(20 February 1874 - 3 January 1967)
Mary Garden was a Scottish operatic soprano.
She enjoyed a big career during the first thirty years of the 20th Century.
Mary Garden was frequently described as "the Sarah Bernhardt of opera" because she was an accomplished and compelling actress as well as being a very fine soprano with a beautiful lyric voice that had a wide and flexible range.
As the leading soprano at the Opéra-Comique and being a friend of the composer Jules Massenet, she not only played roles in several premieres of his works- he also created the title role in Cherubin for her.
She was also the first Mélisande in Claude Debussy's Pelléas et Mélisande in 1902.

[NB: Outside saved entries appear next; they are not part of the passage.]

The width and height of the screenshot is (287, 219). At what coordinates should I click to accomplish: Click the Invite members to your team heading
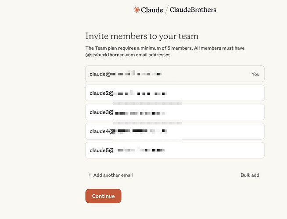(142, 36)
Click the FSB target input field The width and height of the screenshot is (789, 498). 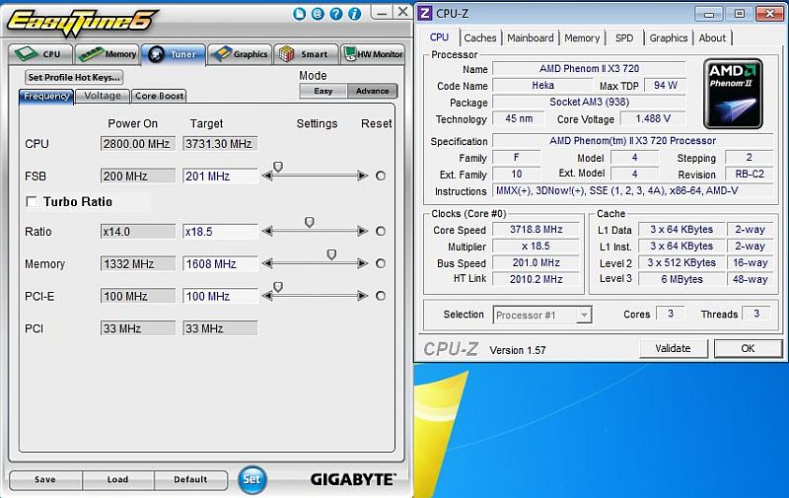(x=219, y=176)
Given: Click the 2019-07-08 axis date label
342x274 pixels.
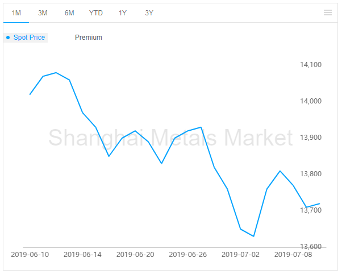Looking at the screenshot, I should point(293,255).
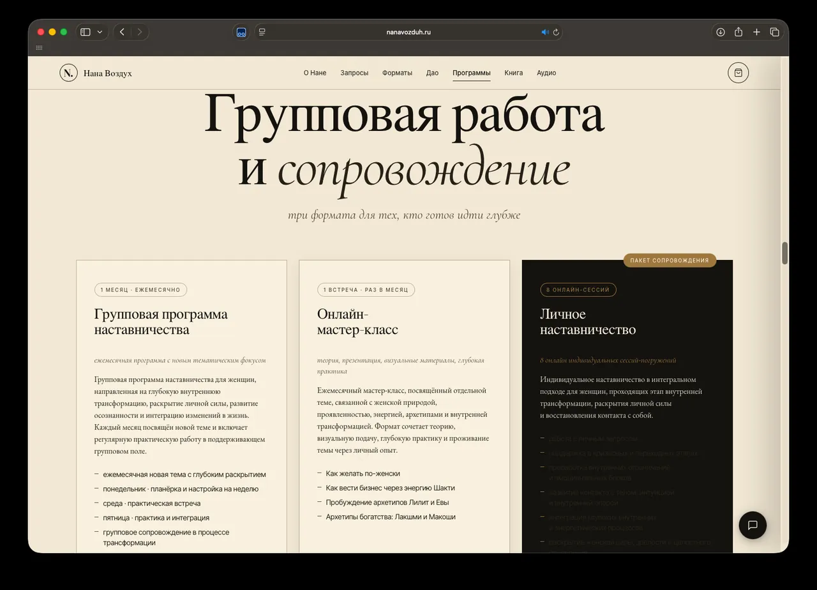Screen dimensions: 817x590
Task: Open the page reader menu icon
Action: (262, 32)
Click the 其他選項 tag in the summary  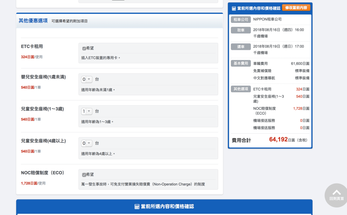click(240, 89)
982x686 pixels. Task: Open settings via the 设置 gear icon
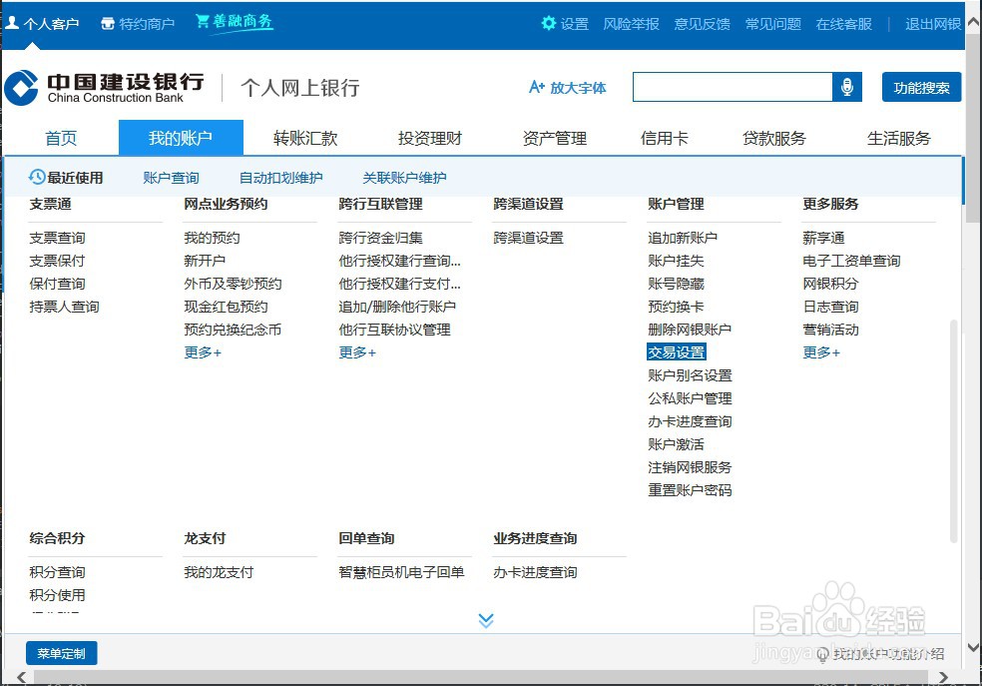(x=547, y=23)
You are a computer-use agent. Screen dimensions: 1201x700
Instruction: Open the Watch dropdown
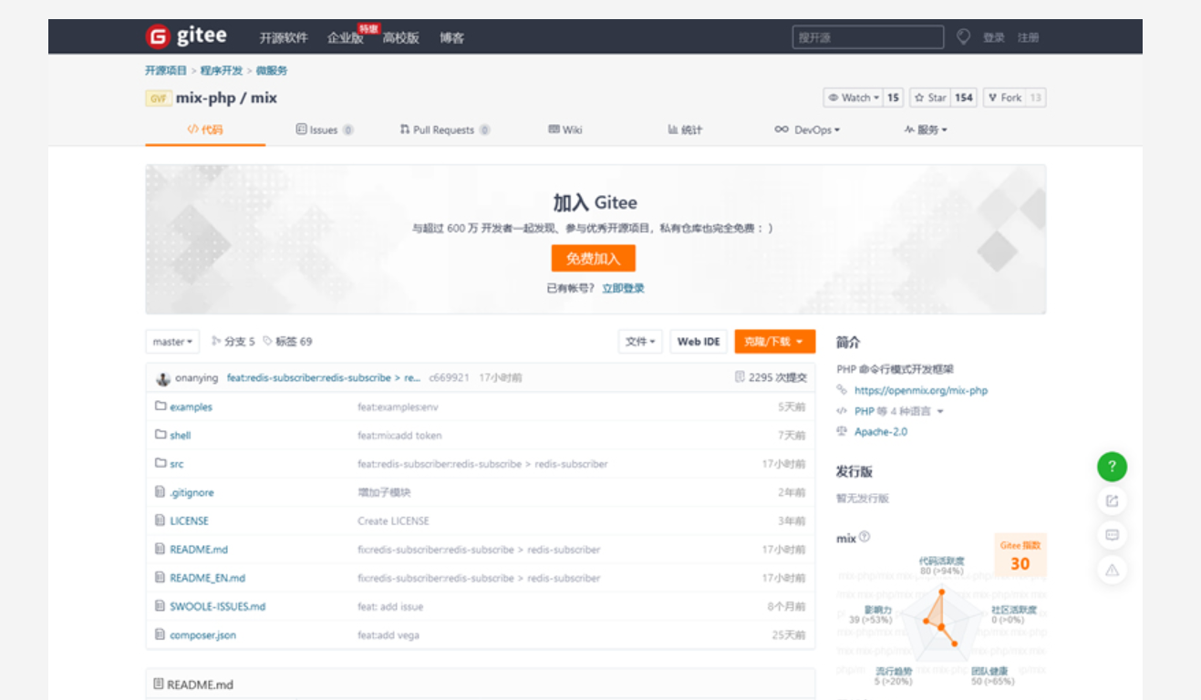(x=853, y=98)
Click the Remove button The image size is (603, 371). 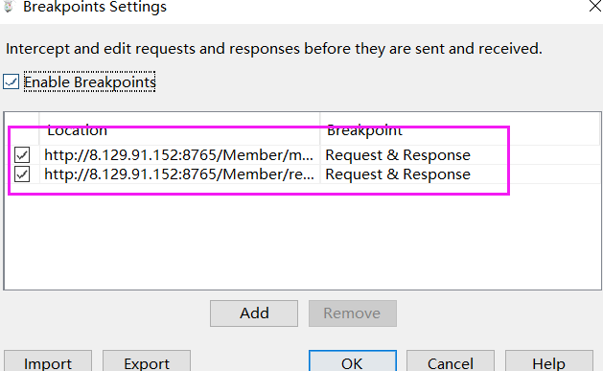pos(352,313)
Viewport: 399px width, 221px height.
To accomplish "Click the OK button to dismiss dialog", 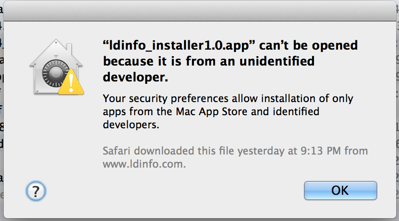I will tap(340, 191).
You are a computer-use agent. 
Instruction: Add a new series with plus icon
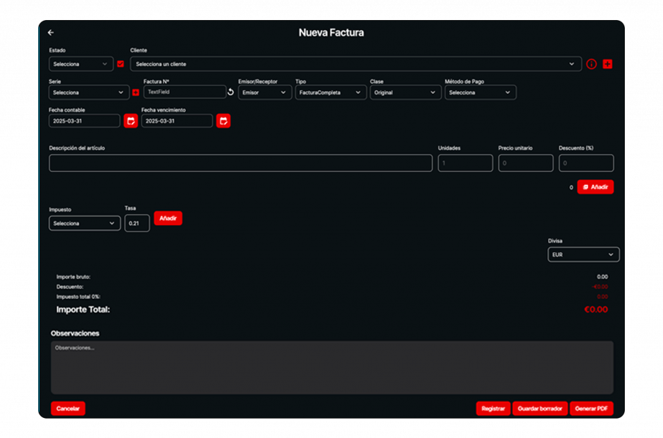pos(135,93)
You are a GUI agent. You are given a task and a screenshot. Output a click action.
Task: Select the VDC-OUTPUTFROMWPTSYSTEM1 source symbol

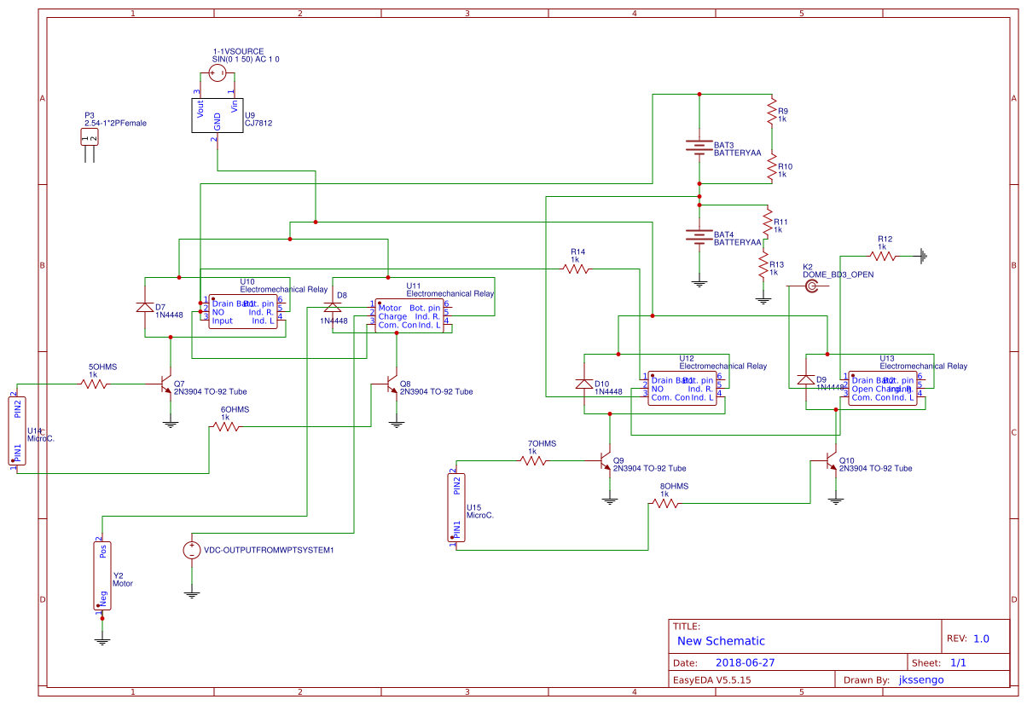(x=191, y=551)
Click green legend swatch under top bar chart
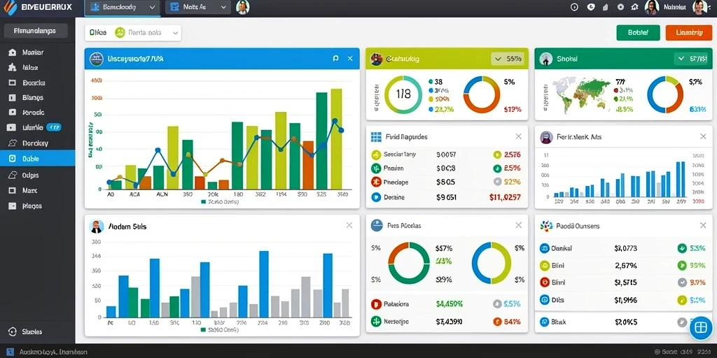 [x=203, y=201]
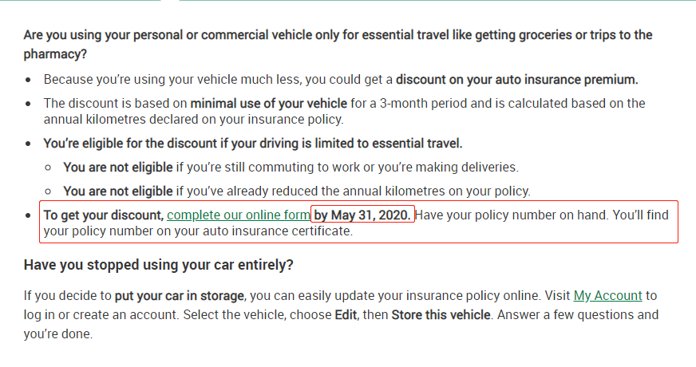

In 1907 on Oscar Hammerstein's invitation she joined the Manhattan Opera House in New York and became an immediate success.
By 1910 she was known throughout America and was appearing in most of the major opera houses in the USA.
For one year she was the director of the Chicago Grand Opera Company and staged the world premier of Sergei Prokofiev's The Love for Three Oranges. The company went broke one year later!
Mary Garden also appeared in several silent movies.
She retired from the opera stage in 1934 to work as a talent scout for MGM before retiring to her native Scotland in 1951 where she published her autobiography, "Mary Garden's Story".